There’s no better feeling that having that fear, diving in, and realizing your past self already has you covered (Ok, maybe deleting code is still a better feeling, but this is second best!)

When refactoring, don’t be afraid to delete old tests! There’s no point in having 30 broken tests that don’t apply anymore. No need to feeling the weight of failing tests hanging over you. The tests are there to serve you, not the other way around.

I write tests when I want to reliably trigger edge cases

Dropping into a debugger is very “whack-a-mole”, especially for real time audio. Tossing in temporary lines of code to trigger conditions, recompiling, setting the UI in just the right way, etc… lots of trial and error.

Once edge cases are known, I like to codify them in tests. Not only does this document them, but makes them instantly reproducible by slapping in a breakpoint.

The next time I have a bug or feature in the same area later down the road, everything is already setup: I can immediately drop into a debugger session.

I write tests when I want to codify an algorithm

Let’s say your DSP algorithm is special. It’s not exact math. It’s an art. You tuned it by ear. You want it to have a little bit of “play.”

That’s fine! You can still install some guard rails. Make sure you’ll never get INFs and NANs. Make sure the signals stays within bounds. Make sure there’s a rising edge when one is expected. Make sure it decays to 0 after X samples, or over Y ms across sample rates.

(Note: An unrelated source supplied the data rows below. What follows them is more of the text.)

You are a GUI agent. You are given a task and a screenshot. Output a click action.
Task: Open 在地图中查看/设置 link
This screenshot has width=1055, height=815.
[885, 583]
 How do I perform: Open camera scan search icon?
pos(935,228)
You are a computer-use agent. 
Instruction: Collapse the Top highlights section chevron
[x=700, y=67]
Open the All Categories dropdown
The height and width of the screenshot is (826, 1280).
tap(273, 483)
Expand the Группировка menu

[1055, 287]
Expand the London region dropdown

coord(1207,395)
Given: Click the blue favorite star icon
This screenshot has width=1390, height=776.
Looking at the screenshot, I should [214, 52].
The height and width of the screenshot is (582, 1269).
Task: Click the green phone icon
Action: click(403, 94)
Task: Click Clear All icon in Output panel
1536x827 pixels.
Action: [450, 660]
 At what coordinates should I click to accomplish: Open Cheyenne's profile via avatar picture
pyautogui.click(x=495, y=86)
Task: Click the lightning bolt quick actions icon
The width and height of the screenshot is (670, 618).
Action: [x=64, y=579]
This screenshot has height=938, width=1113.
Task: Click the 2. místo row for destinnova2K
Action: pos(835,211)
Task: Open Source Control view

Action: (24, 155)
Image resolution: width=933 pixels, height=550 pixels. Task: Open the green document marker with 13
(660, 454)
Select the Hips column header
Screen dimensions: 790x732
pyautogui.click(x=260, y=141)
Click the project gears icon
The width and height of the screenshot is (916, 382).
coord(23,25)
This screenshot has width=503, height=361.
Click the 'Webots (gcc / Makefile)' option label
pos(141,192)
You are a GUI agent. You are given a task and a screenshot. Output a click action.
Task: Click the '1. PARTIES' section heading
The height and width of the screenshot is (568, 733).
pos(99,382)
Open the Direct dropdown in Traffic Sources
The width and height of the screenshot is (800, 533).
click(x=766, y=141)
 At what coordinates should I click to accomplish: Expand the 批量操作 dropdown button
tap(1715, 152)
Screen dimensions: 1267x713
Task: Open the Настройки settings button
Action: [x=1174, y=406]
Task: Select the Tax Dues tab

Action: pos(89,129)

Defining boundaries gives you more confidence your algorithm is well behaved and will instantly catch regressions when refactoring down the road.

How to get started writing DSP tests

If you aren’t testing audio yet, I recommend trying out Catch2 for C++. You can also come hang out in the #testing-and-profiling channel on the Audio Programmer Discord.

If you are getting started with JUCE, check out Pamplejuce, my template on GitHub and the section of the manual on tests.